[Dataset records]
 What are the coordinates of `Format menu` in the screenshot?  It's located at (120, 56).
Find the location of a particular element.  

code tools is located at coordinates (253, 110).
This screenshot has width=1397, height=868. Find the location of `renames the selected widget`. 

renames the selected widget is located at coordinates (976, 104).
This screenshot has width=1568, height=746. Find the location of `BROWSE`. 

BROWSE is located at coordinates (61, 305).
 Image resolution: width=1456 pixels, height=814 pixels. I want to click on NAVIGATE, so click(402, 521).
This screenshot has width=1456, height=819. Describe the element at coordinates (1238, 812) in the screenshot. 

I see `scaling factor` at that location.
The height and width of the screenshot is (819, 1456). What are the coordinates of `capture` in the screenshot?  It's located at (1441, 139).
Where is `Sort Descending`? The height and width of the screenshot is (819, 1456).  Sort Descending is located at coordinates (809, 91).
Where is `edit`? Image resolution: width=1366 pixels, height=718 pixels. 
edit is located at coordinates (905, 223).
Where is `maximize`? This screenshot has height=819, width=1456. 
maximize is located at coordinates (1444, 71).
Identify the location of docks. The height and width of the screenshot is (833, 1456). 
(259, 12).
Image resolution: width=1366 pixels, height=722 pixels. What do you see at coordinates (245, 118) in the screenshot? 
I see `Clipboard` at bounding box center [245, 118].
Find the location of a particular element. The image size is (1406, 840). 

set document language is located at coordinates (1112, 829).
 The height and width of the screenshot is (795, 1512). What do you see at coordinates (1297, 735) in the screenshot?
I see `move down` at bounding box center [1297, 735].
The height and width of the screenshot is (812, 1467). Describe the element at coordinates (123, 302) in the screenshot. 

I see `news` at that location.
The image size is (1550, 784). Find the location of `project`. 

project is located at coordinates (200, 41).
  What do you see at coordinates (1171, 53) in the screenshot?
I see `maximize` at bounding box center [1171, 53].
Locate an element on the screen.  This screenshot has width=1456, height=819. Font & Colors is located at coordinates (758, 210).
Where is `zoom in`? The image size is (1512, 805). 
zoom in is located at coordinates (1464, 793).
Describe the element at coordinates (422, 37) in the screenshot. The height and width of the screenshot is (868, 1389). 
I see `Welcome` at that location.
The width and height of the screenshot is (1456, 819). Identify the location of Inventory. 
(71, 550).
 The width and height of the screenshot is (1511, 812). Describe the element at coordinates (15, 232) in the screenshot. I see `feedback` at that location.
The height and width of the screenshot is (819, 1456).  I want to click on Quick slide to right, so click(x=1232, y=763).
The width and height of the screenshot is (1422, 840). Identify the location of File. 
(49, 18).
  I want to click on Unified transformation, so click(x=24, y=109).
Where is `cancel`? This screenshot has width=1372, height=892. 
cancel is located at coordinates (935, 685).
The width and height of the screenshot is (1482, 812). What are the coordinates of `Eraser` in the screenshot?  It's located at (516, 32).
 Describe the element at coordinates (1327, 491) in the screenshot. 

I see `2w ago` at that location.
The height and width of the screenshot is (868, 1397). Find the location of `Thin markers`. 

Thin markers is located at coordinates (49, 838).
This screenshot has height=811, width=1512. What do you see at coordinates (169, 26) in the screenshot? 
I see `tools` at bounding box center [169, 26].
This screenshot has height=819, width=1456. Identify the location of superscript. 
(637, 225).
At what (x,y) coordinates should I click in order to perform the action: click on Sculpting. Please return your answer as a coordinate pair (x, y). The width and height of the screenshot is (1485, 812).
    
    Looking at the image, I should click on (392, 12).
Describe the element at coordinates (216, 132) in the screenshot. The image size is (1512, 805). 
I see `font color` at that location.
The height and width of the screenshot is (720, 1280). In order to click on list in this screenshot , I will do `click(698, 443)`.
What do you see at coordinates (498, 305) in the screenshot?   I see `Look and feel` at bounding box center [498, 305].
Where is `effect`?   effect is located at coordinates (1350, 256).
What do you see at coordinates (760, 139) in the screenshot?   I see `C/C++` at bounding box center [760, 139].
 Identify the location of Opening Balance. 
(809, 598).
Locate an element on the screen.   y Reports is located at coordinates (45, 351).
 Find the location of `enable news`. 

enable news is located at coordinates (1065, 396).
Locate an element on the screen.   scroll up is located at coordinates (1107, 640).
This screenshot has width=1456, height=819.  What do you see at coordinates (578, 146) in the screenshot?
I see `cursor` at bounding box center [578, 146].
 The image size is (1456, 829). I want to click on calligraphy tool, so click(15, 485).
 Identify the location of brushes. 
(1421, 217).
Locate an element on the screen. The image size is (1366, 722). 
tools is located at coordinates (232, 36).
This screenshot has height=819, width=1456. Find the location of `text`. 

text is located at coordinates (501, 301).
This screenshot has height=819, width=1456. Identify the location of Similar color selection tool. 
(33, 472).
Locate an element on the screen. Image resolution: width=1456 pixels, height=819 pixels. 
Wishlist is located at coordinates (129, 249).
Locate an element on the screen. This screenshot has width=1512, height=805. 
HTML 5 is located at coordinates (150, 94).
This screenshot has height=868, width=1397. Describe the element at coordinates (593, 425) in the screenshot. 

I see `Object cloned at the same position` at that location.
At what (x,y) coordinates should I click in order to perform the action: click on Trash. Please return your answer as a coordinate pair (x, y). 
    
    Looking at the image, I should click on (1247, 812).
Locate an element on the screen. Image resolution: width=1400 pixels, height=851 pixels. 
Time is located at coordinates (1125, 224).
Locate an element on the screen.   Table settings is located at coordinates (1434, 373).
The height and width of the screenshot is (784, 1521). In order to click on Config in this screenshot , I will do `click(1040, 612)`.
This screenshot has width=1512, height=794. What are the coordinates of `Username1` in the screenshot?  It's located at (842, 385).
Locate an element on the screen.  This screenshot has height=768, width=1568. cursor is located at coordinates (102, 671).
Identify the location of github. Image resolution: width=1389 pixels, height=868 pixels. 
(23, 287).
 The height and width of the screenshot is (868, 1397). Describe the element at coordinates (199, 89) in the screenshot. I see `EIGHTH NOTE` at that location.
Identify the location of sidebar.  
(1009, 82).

→ BRIEF
Put every row above into a numbered list, leaving out the blank lines.

→ EXERCISE OUTPUT
1.  What are the coordinates of `Format menu` in the screenshot?  It's located at (120, 56).
2. Find the location of a particular element.  
3. code tools is located at coordinates (253, 110).
4. This screenshot has width=1397, height=868. Find the location of `renames the selected widget`. 
5. renames the selected widget is located at coordinates (976, 104).
6. This screenshot has width=1568, height=746. Find the location of `BROWSE`. 
7. BROWSE is located at coordinates (61, 305).
8.  Image resolution: width=1456 pixels, height=814 pixels. I want to click on NAVIGATE, so click(402, 521).
9. This screenshot has width=1456, height=819. Describe the element at coordinates (1238, 812) in the screenshot. 
10. I see `scaling factor` at that location.
11. The height and width of the screenshot is (819, 1456). What are the coordinates of `capture` in the screenshot?  It's located at (1441, 139).
12. Where is `Sort Descending`? The height and width of the screenshot is (819, 1456).  Sort Descending is located at coordinates (809, 91).
13. Where is `edit`? Image resolution: width=1366 pixels, height=718 pixels. 
14. edit is located at coordinates (905, 223).
15. Where is `maximize`? This screenshot has height=819, width=1456. 
16. maximize is located at coordinates (1444, 71).
17. Identify the location of docks. The height and width of the screenshot is (833, 1456). 
18. (259, 12).
19. Image resolution: width=1366 pixels, height=722 pixels. What do you see at coordinates (245, 118) in the screenshot? 
20. I see `Clipboard` at bounding box center [245, 118].
21. Find the location of a particular element. The image size is (1406, 840). 
22. set document language is located at coordinates (1112, 829).
23.  The height and width of the screenshot is (795, 1512). What do you see at coordinates (1297, 735) in the screenshot?
24. I see `move down` at bounding box center [1297, 735].
25. The height and width of the screenshot is (812, 1467). Describe the element at coordinates (123, 302) in the screenshot. 
26. I see `news` at that location.
27. The image size is (1550, 784). Find the location of `project`. 
28. project is located at coordinates (200, 41).
29.   What do you see at coordinates (1171, 53) in the screenshot?
30. I see `maximize` at bounding box center [1171, 53].
31. Locate an element on the screen.  This screenshot has width=1456, height=819. Font & Colors is located at coordinates (758, 210).
32. Where is `zoom in`? The image size is (1512, 805). 
33. zoom in is located at coordinates (1464, 793).
34. Describe the element at coordinates (422, 37) in the screenshot. The height and width of the screenshot is (868, 1389). 
35. I see `Welcome` at that location.
36. The width and height of the screenshot is (1456, 819). Identify the location of Inventory. 
37. (71, 550).
38.  The width and height of the screenshot is (1511, 812). Describe the element at coordinates (15, 232) in the screenshot. I see `feedback` at that location.
39. The height and width of the screenshot is (819, 1456).  I want to click on Quick slide to right, so click(x=1232, y=763).
40. The width and height of the screenshot is (1422, 840). Identify the location of File. 
41. (49, 18).
42.   I want to click on Unified transformation, so click(x=24, y=109).
43. Where is `cancel`? This screenshot has width=1372, height=892. 
44. cancel is located at coordinates (935, 685).
45. The width and height of the screenshot is (1482, 812). What are the coordinates of `Eraser` in the screenshot?  It's located at (516, 32).
46.  Describe the element at coordinates (1327, 491) in the screenshot. 
47. I see `2w ago` at that location.
48. The height and width of the screenshot is (868, 1397). Find the location of `Thin markers`. 
49. Thin markers is located at coordinates (49, 838).
50. This screenshot has height=811, width=1512. What do you see at coordinates (169, 26) in the screenshot? 
51. I see `tools` at bounding box center [169, 26].
52. This screenshot has height=819, width=1456. Identify the location of superscript. 
53. (637, 225).
54. At what (x,y) coordinates should I click in order to perform the action: click on Sculpting. Please return your answer as a coordinate pair (x, y). The width and height of the screenshot is (1485, 812).
55.     Looking at the image, I should click on (392, 12).
56. Describe the element at coordinates (216, 132) in the screenshot. The image size is (1512, 805). 
57. I see `font color` at that location.
58. The height and width of the screenshot is (720, 1280). In order to click on list in this screenshot , I will do `click(698, 443)`.
59. What do you see at coordinates (498, 305) in the screenshot?   I see `Look and feel` at bounding box center [498, 305].
60. Where is `effect`?   effect is located at coordinates (1350, 256).
61. What do you see at coordinates (760, 139) in the screenshot?   I see `C/C++` at bounding box center [760, 139].
62.  Identify the location of Opening Balance. 
63. (809, 598).
64. Locate an element on the screen.   y Reports is located at coordinates (45, 351).
65.  Find the location of `enable news`. 
66. enable news is located at coordinates (1065, 396).
67. Locate an element on the screen.   scroll up is located at coordinates (1107, 640).
68. This screenshot has width=1456, height=819.  What do you see at coordinates (578, 146) in the screenshot?
69. I see `cursor` at bounding box center [578, 146].
70.  The image size is (1456, 829). I want to click on calligraphy tool, so click(15, 485).
71.  Identify the location of brushes. 
72. (1421, 217).
73. Locate an element on the screen. The image size is (1366, 722). 
74. tools is located at coordinates (232, 36).
75. This screenshot has height=819, width=1456. Find the location of `text`. 
76. text is located at coordinates (501, 301).
77. This screenshot has height=819, width=1456. Identify the location of Similar color selection tool. 
78. (33, 472).
79. Locate an element on the screen. Image resolution: width=1456 pixels, height=819 pixels. 
80. Wishlist is located at coordinates (129, 249).
81. Locate an element on the screen. This screenshot has width=1512, height=805. 
82. HTML 5 is located at coordinates (150, 94).
83. This screenshot has height=868, width=1397. Describe the element at coordinates (593, 425) in the screenshot. 
84. I see `Object cloned at the same position` at that location.
85. At what (x,y) coordinates should I click in order to perform the action: click on Trash. Please return your answer as a coordinate pair (x, y). 
86.     Looking at the image, I should click on (1247, 812).
87. Locate an element on the screen. Image resolution: width=1400 pixels, height=851 pixels. 
88. Time is located at coordinates (1125, 224).
89. Locate an element on the screen.   Table settings is located at coordinates (1434, 373).
90. The height and width of the screenshot is (784, 1521). In order to click on Config in this screenshot , I will do `click(1040, 612)`.
91. This screenshot has width=1512, height=794. What are the coordinates of `Username1` in the screenshot?  It's located at (842, 385).
92. Locate an element on the screen.  This screenshot has height=768, width=1568. cursor is located at coordinates (102, 671).
93. Identify the location of github. Image resolution: width=1389 pixels, height=868 pixels. 
94. (23, 287).
95.  The height and width of the screenshot is (868, 1397). Describe the element at coordinates (199, 89) in the screenshot. I see `EIGHTH NOTE` at that location.
96. Identify the location of sidebar.  
97. (1009, 82).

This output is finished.